═══ Testo fornito ═══

C’è un pattuglia di società piccole, non sempre conosciute, che rappresentano il nuovo made in Italy. Non solo e non tanto quello a cui siamo abituati a mettere sotto questa etichetta, ovvero moda, bellezza e buon cibo. Business innovativi, altamente tecnologici, verdi. Tutti fatti in Italia, da aziende che puntano sulla ricerca, che hanno la dimensione tipica della pmi nostrana. Che operano in nicchie e sono leader spesso mondiali.

L’avanzata dell’innovazione italiana
All’Aim investor day, che si è svolto a Piazza Affari il 3 aprile, queste società si sono svelate lasciando intravvedere un futuro di rinnovate speranze in un Paese per molti altri aspetti moribondo. Tre sono state premiate per l’alta componente di innovazione che hanno portato in dote al listino alternativo dei capitali, ma tutte hanno mostrato di avere le carte per costruire il futuro.

═══

**Il tuo compito:** Prosegui il testo sulle piccole aziende innovative del nuovo made in Italy, partendo subito dopo la sua ultima frase.

═══ Raccolta di dati ═══

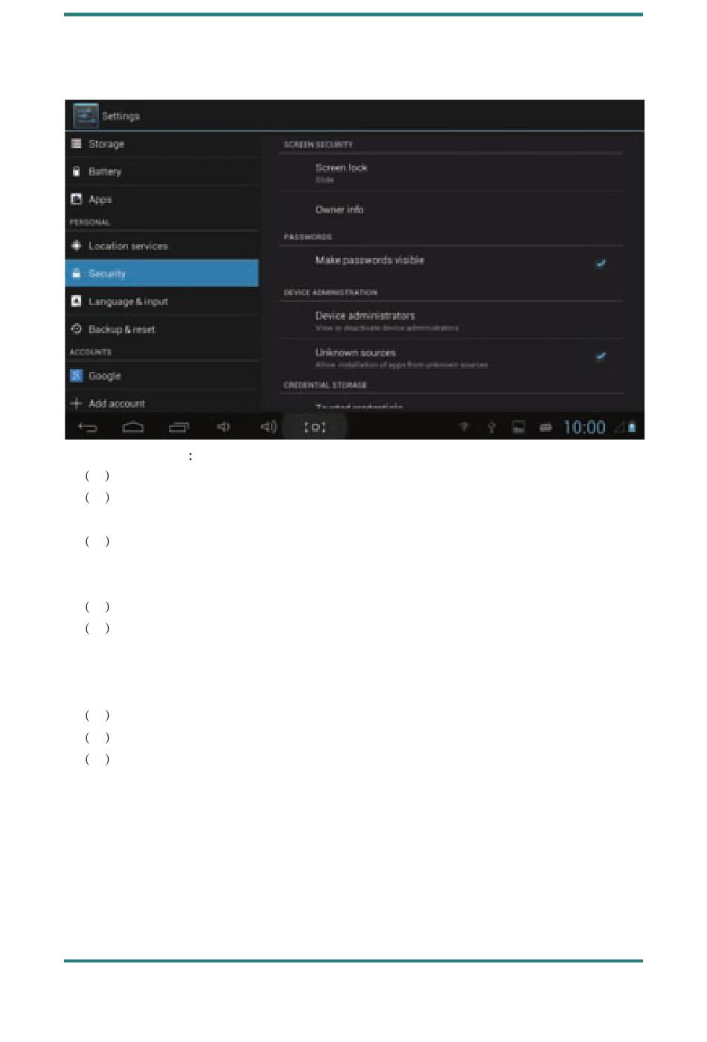Viewport: 707px width, 1042px height.
Task: Open Device administrators entry
Action: point(450,321)
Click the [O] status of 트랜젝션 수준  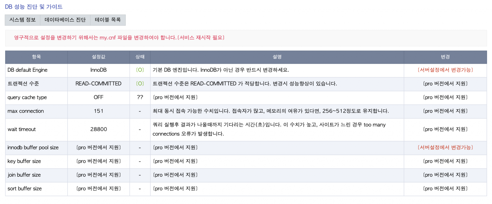(x=140, y=84)
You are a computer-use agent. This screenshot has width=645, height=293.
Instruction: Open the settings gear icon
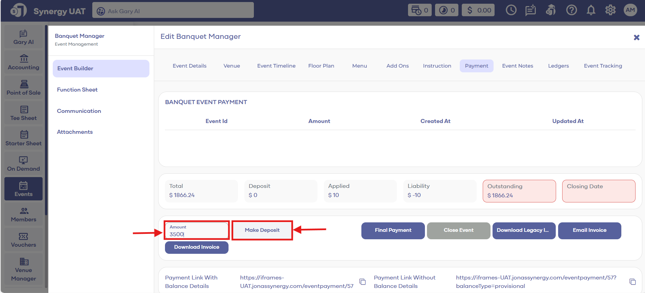[610, 10]
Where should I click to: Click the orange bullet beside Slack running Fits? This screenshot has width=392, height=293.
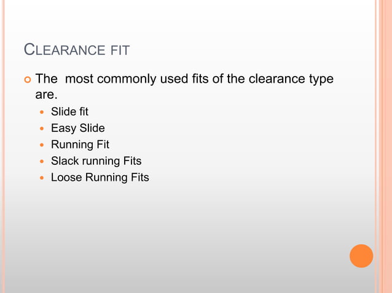click(42, 161)
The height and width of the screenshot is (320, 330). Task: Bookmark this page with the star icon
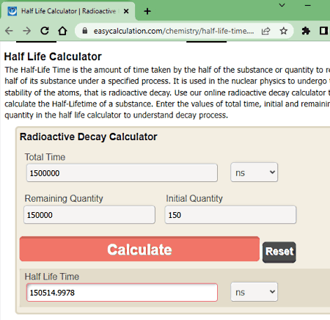[x=284, y=31]
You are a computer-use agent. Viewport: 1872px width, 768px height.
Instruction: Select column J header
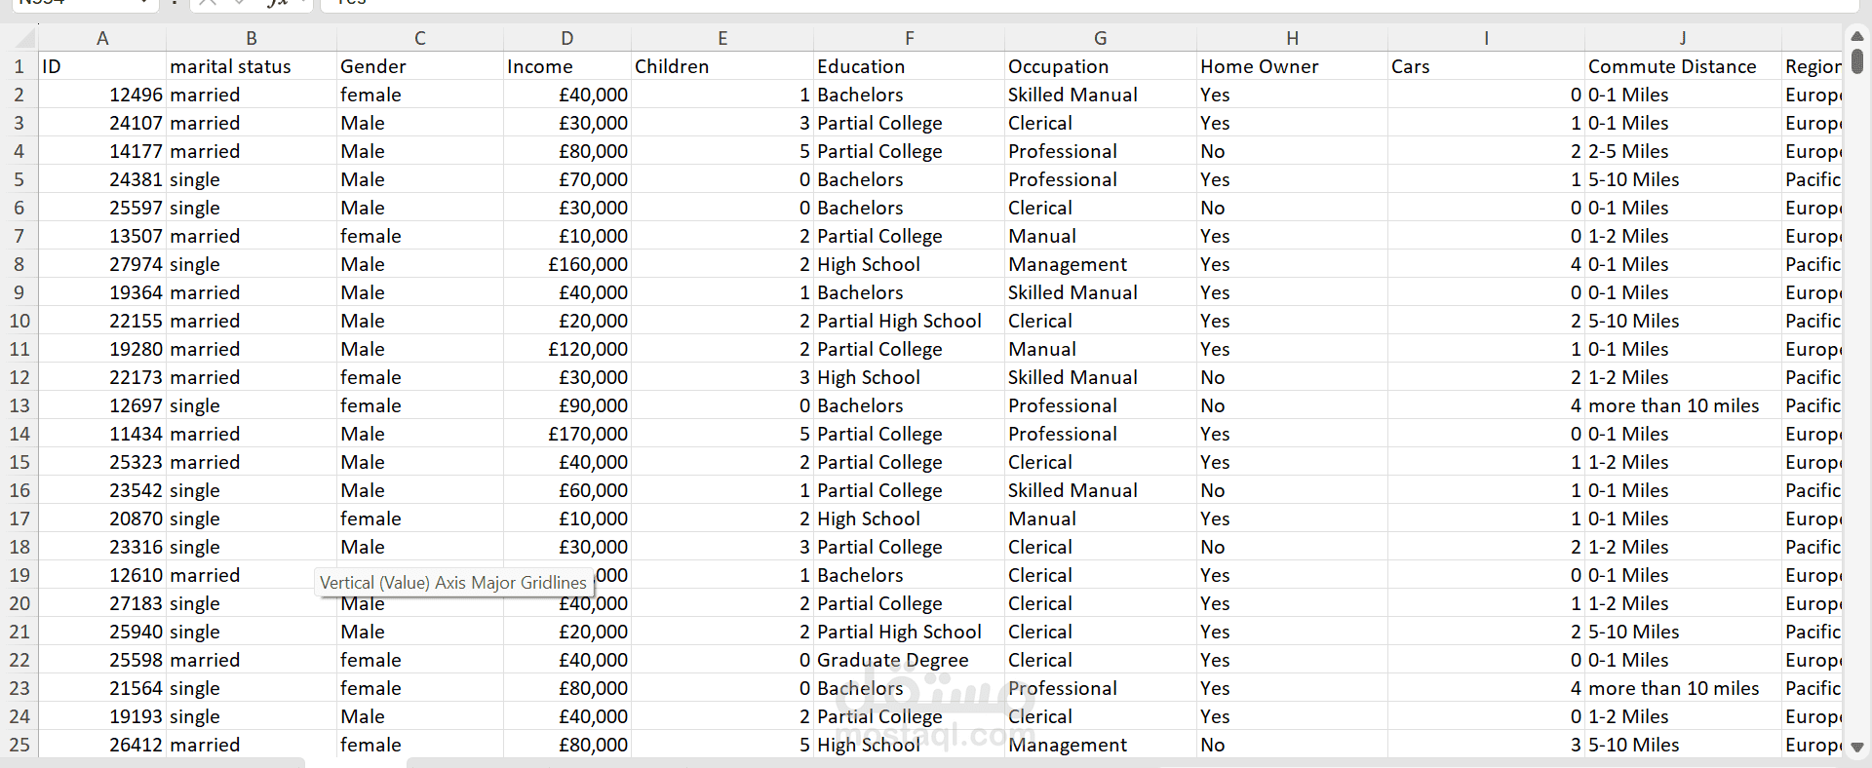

═══

**Soluzione dell'esercizio:**
Dal frigo in denim ai software intelligenti
La più famosa – e anche una delle premiate – è senza dubbio Italia Independent Group, che fa capo a Lapo Elkann e che si occupa di occhialeria (per l’80% del fatturato) e lifestyle. La più tradizionale quanto a business, ma che lavora sull’introduzione di elementi di novità assoluta in prodotti che pertengono a un mercato decisamente maturo. Ed ecco all’orizzonte occhiali in velluto, infrangibili, che cambiano colore quando la temperature tocca i 28 gradi, ecco un divanetto a forma di 500 e un frigorifero rivestito di denim trattato al plasma per resistere a macchie e temeperature estreme. Quotata nel giugno 2013, con una raccolta di 15,7 milioni, Italia Independent capitalizza 88 milioni e ha al suo interno anche l’agenzia di comunicazione Independent Ideas.

Più complesso il business in cui opera Expert System, guidata dall’ad Stefano Spaggiari e quotata a febbraio 2014 con una raccolta di 17 milioni. Sistema esperto è la locuzione con cui si indicano i sistemi informatici intelligenti, in grado di replicare il ragionamento umano ed Expert System è leader nello sviluppo di software semantici utilizzati dalle aziende per gestire in modo più efficace le informazioni e ricavarne conoscenza strategica. La società è autrice del correttore ortografico di MS Word, per dirne una. Ma anche di strumenti per le big del petrolio, banche, gruppi farmaceutici oltre che e principali Agenzie statali europee e Usa. “La tecnologia semantica – afferma  Spaggiari –  inizia a diventare preponderante. Nelle ultime settimane abbiamo avuto incontri con Microsoft, Google, Linkedin e Hp”.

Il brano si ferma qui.